I will forever be haunted by two (2) terrible regrets from my NYC years: 1) Never checking out Leslie West at any of the frequent small-club gigs he played in NYC aprés his illustrious career fronting Mountain, and 2) Likewise never troubling my sorry butt to go out and pay due and proper homage to pioneering guitar icon Les Paul at his own weekly NYC appearances at the Iridium, to which premises proud Les Paul owners from all over the world would tote their axes and form up in surprisingly orderly out-the-door-and-down-the-block queues to have Les personally sign the back of the body, the top, the pickguard, the back of the neck, the headstock, basically any surface roomy enough for him to write his name—no-charge autograph sessions on which Paul graciously spent long, wearing hours after wrapping up his set, making nary a murmur of complaint the whole while.
For further info and bare-knuckles analysis on how profoundly the Leo Fender/Les Paul competition reshaped our world, do yourself a HUGE favor and check out this tome: “The Birth of Loud: Leo Fender, Les Paul, and the Guitar-Pioneering Rivalry That Shaped Rock ‘n’ Roll.” I’ve had the ePub version on my phone ever since it first became available on Amazon Kindle, and have read it e-cover to e-cover way more than just once. If a well-written chronicle of the little-known, behind the scenes story of the guitars, the amplifiers, the brilliant men who created them, and how the fortuitously-timed confluence of those three factors transformed a musical genre derided in its infancy as just another teenybopper fad which would have no lasting significance into a cultural juggernaut whose powerful, pervasive influence gives every indication of being permanent is of even passing interest to you, you won’t go wrong by giving “The Birth of Loud” a read your own self, I assure you.
I offer no excuses for my unforgivable lassitude re: those aforementioned two regrets. Another fascinating chapter from the Mountain man’s eventful biography:
The story of Leslie West’s jam session with Jimi Hendrix
The guitarist Leslie West was a fundamental part of Mountain‘s sound, one of the most influential bands from the late 60s and early 70s. With famous songs like “Mississippi Queen” and “Never In My Life” they were the American response to the incredible Hard Rock movement that was happening in the United Kingdom.During his career the guitar player had the chance to meet many incredible musicians, including Jimi Hendrix, who died in 1970 at the age of 27.
West recalled this incredible experience in an interview with Classic Rock, after releasing his final album “Soundcheck” in 2015. “Jimi came into this nightclub in New York at, like, one in the morning. I happened to be there to see Steve Miller, who had finished and left. I’d already met Jimi in the studio at the Record Plant – we were doing Climbing! and he was doing Band Of Gypsys – so we knew each other. He came over to me and said, ‘Wanna jam, man?’ Just like that.
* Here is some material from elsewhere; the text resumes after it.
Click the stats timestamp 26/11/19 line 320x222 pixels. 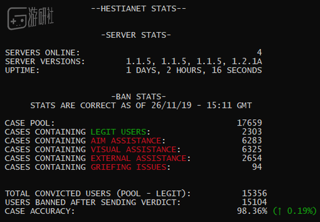click(x=141, y=105)
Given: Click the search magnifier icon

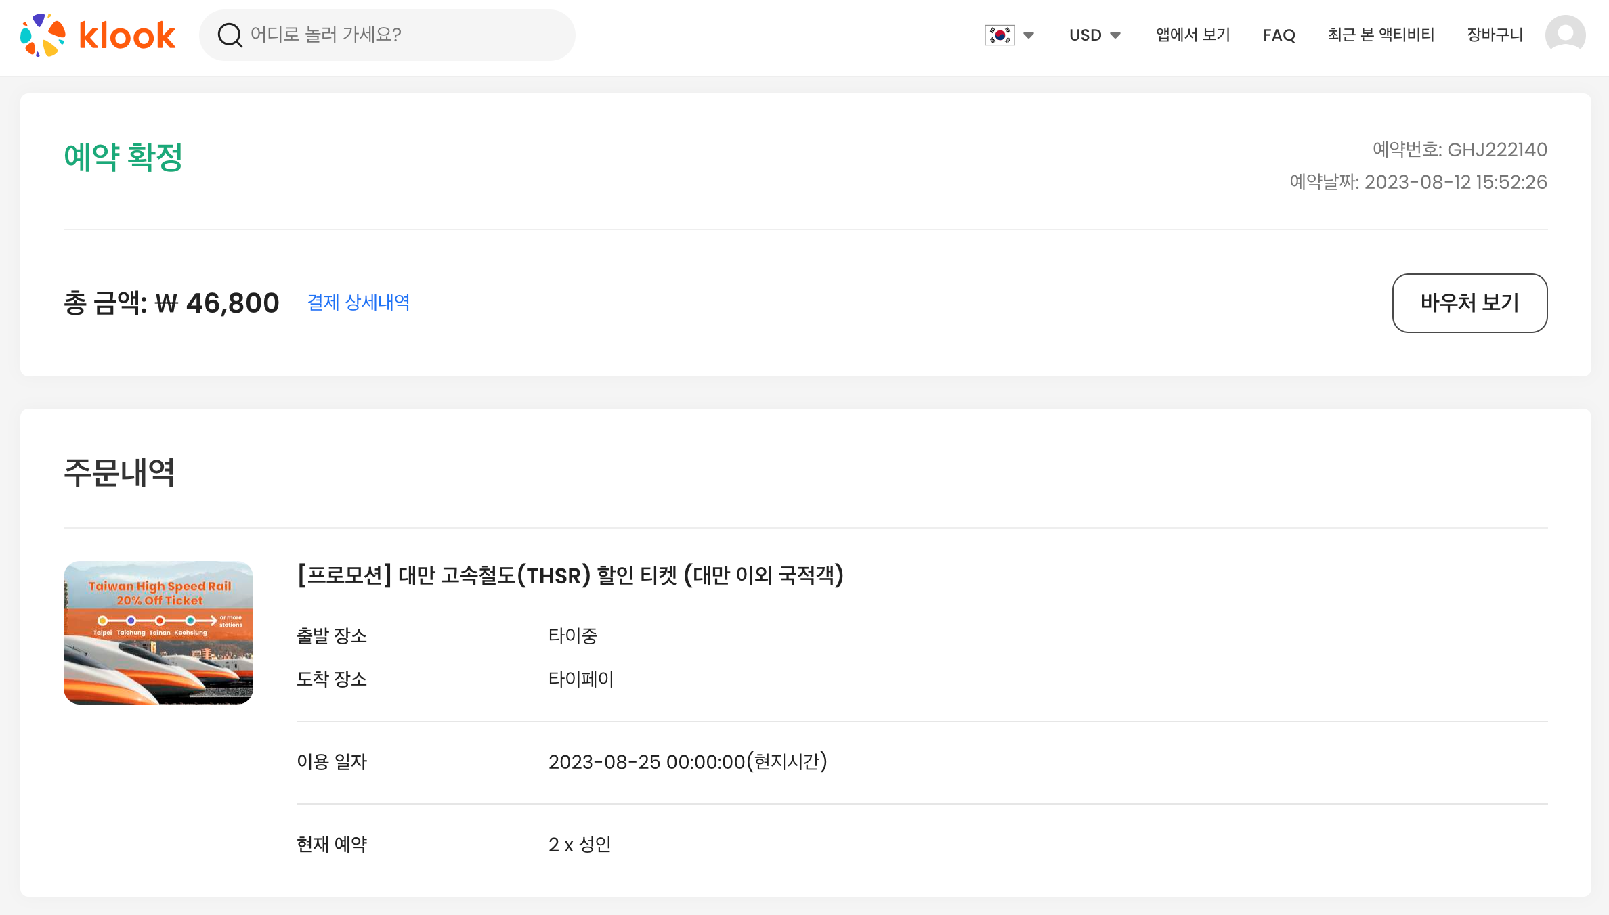Looking at the screenshot, I should coord(230,35).
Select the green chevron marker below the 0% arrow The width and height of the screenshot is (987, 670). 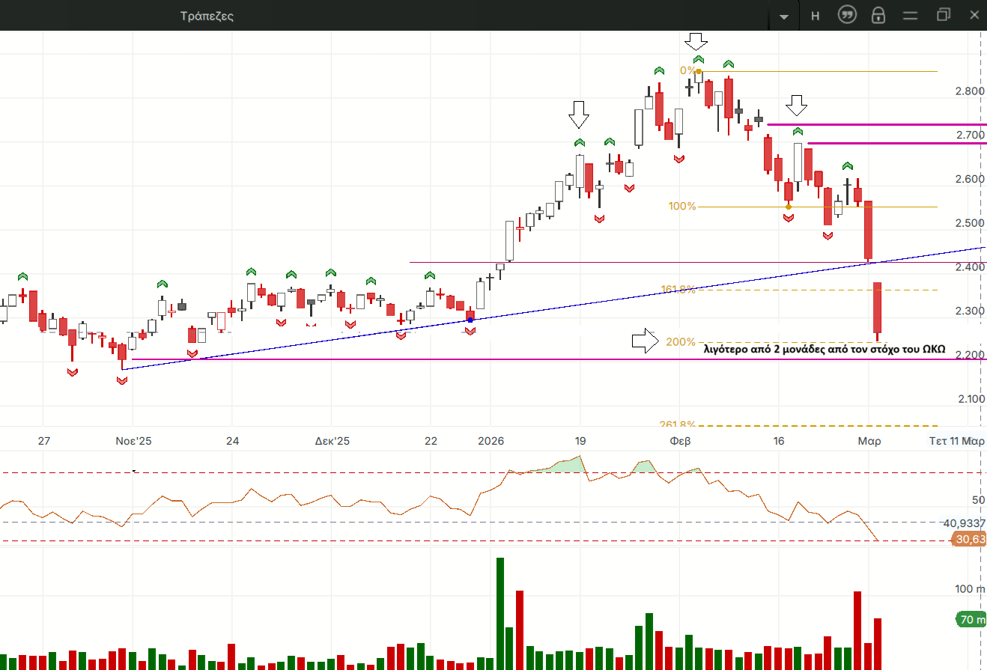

We didn’t have any equipment there, but we had a loft about 13 blocks away, in a real deserted part of Manhattan, 36th Street, 11th Avenue.”
“So Jimi said, ‘Well, let’s get in my limo.’ My road manager lived in the loft, so we woke him up at two in the morning. He came down and opened the door and who’s standing there but Jimi Hendrix. He nearly had a heart attack. We went upstairs and we jammed, Jimi was playing bass and I was playing guitar. We just seemed to hit it off. But I think Jimi could have played with anybody. He just loved playing, and he was so cool as a guy. That’s my favourite memory of him.”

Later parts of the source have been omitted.